# CCC 19 Model to process tree

In [None]:
from pm4py.objects.petri_net.importer import importer as pnml_importer
from pm4py.visualization.petri_net import visualizer as pn_visualizer
from pm4py.objects.conversion.wf_net import converter as wf_net_converter
from pm4py.objects.process_tree.exporter import exporter as ptml_exporter

net, im, fm = pnml_importer.apply("ccc19_model.pnml")

gviz = pn_visualizer.apply(net, im, fm)
pn_visualizer.view(gviz)

tree = wf_net_converter.apply(net, im, fm)
print(tree)

ptml_exporter.apply(tree, "ccc19_process_tree.ptml")

# Generate parallel event logs

In [None]:
from pm4py.algo.simulation.tree_generator import simulator as tree_gen


def create_trees_with_parallel_probabilities(
    relative_parallel_probabilities, n_trees_per_probability=10
):
    trees = dict()

    for relative_parallel_node in relative_parallel_nodes:
        other_probabilty = (1 - relative_parallel_node) / 3
        parameters = {
            "mode": 10,
            "min": 10,
            "max": 10,
            "choice": other_probabilty,
            "sequence": other_probabilty,
            "parallel": relative_parallel_node,
            "loop": other_probabilty,
            "no_models": n_trees_per_probability,
        }
        trees[relative_parallel_node] = tree_gen.apply(parameters=parameters)

    return trees

In [None]:
from pm4py.objects.log.obj import Trace, Event, EventLog
import random


def get_distinct_activities_from_log(log):
    distinct_activities = set()

    for trace in log:
        for event in trace:
            distinct_activities.add(event["concept:name"])

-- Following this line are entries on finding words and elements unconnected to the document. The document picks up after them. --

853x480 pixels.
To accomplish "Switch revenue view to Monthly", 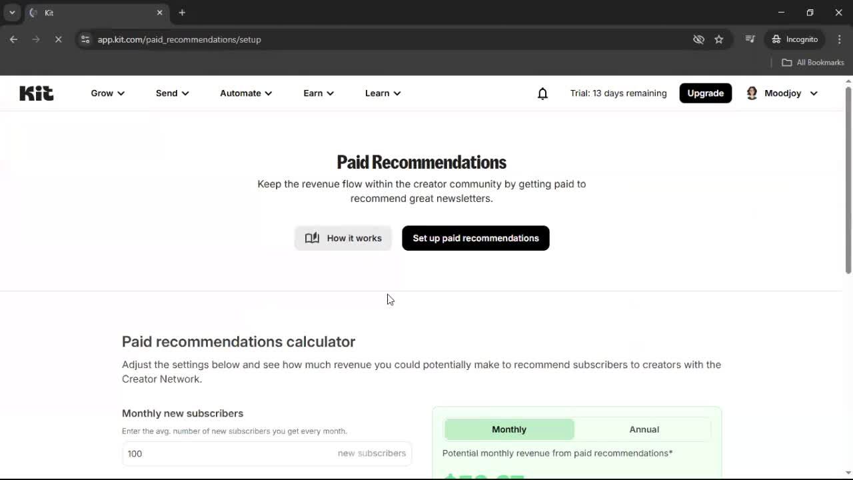I will [508, 429].
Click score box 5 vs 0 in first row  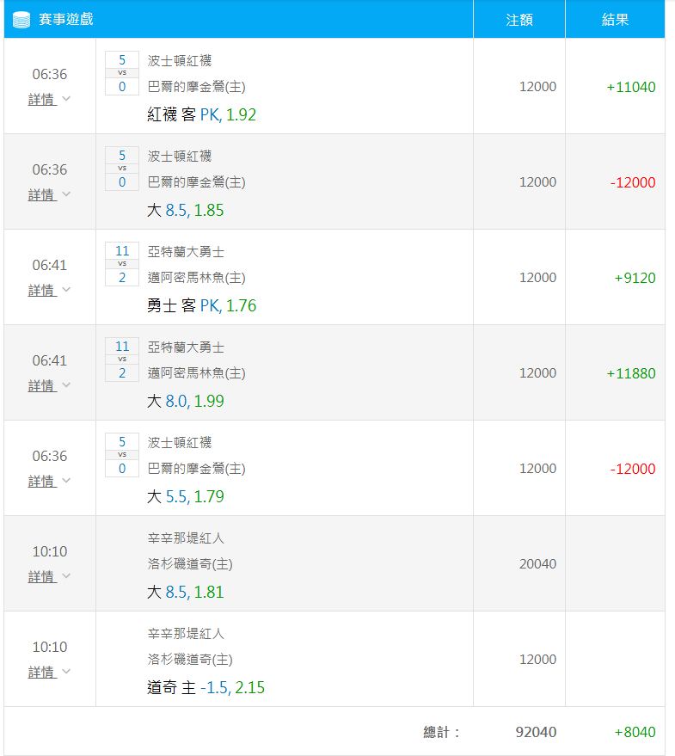click(x=122, y=73)
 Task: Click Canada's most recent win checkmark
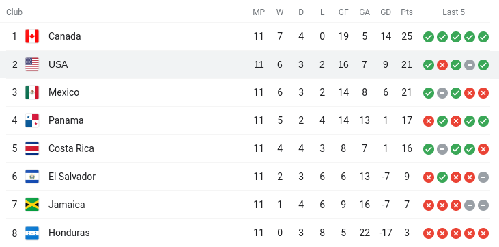point(483,37)
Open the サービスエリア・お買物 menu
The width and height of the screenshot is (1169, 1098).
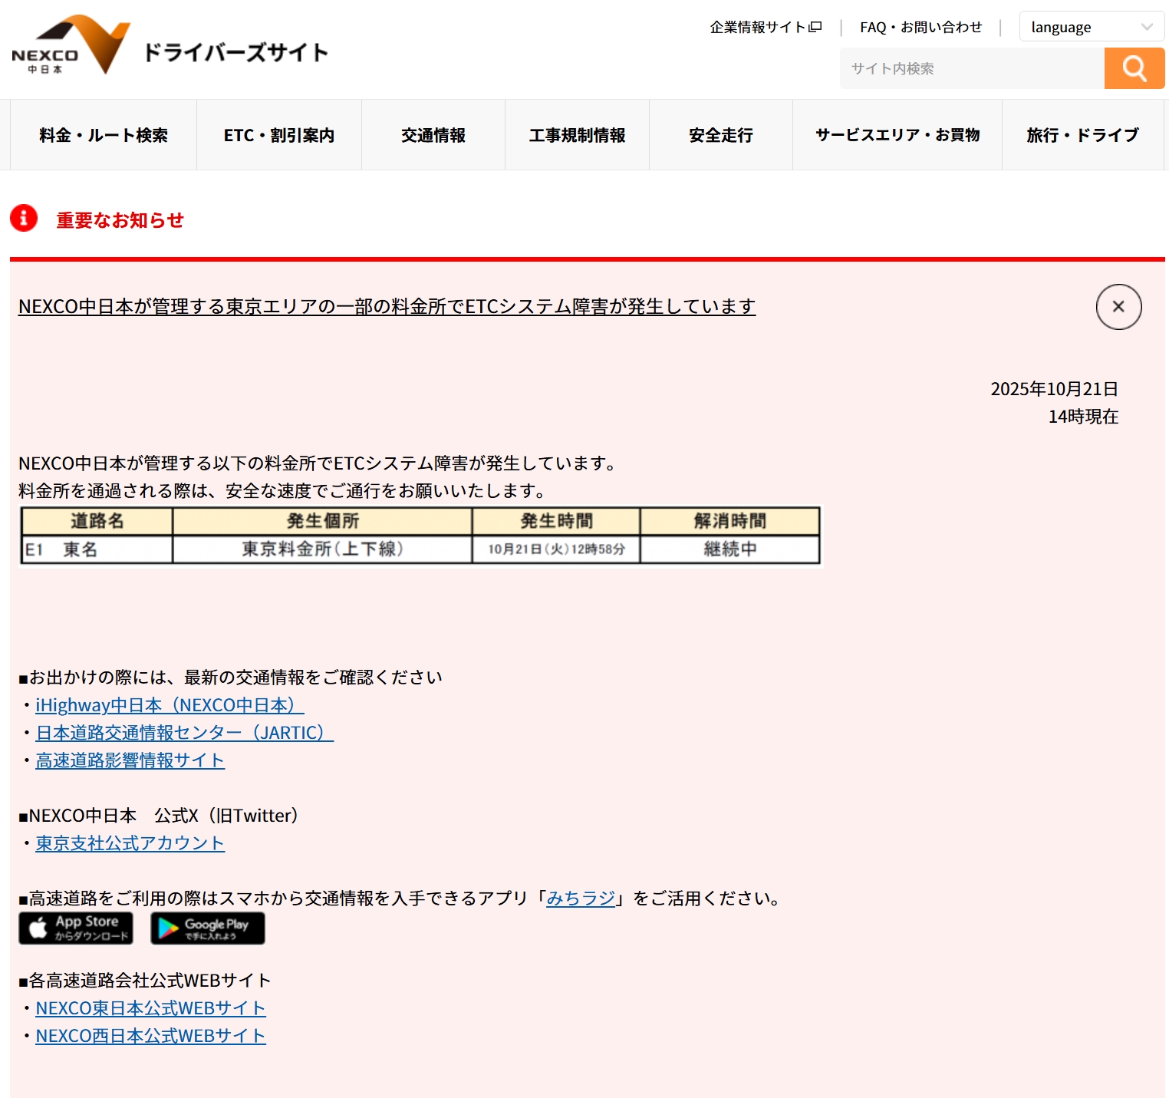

    return distinct_activities


def add_deviations_to_log(log, trace_probability, event_probability, action_dist):
    assert sum(action_dist.values()) <= 1

    distinct_activities = list(get_distinct_activities_from_log(log))
    new_log = EventLog()

    for trace in log:
        if random.random() > trace_probability:
            continue

        new_trace = Trace()

        for event in trace:
            if random.random() > event_probability:
                new_trace.append(event)
                continue

            event_action_prop = random.random()

            if event_action_prop <= action_dist["before"]:
                e = Event()
                e["concept:name"] = random.choices(distinct_activities)[0]
                new_trace.append(e)
                new_trace.append(event)
            elif event_action_prop <= action_dist["before"] + action_dist["after"]:
                new_trace.append(event)
                e = Event()
                e["concept:name"] = random.choices(distinct_activities)[0]
                new_trace.append(e)
            else:
                e = Event()
                e["concept:name"] = random.choices(distinct_activities)[0]
                new_trace.append(e)

        new_log.append(new_trace)

    return new_log

In [None]:
from pm4py.objects.process_tree.utils.generic import parse
from pm4py.visualization.process_tree import visualizer as pt_visualizer
from pm4py.objects.process_tree import semantics
from pm4py.objects.log.exporter.xes import exporter as xes_exporter
from pm4py.objects.process_tree.exporter import exporter as ptml_exporter


def generate_log_for_pt(tree, log_name, no_traces=1000, plot_tree=True):
    if plot_tree:
        gviz = pt_visualizer.apply(
            tree,
            parameters={
                pt_visualizer.Variants.WO_DECORATION.value.Parameters.FORMAT: "png"
            },
        )
        pt_visualizer.view(gviz)

    log = semantics.generate_log(tree, no_traces=no_traces)
    log = add_deviations_to_log(log, 0.3, 0.2, {"before": 0.25, "after": 0.25})
    xes_exporter.apply(log, log_name + ".xes")
    ptml_exporter.apply(tree, log_name + ".ptml")

In [None]:
relative_parallel_nodes = [i / 10 for i in range(11)]
trees_dict = create_trees_with_parallel_probabilities(relative_parallel_nodes)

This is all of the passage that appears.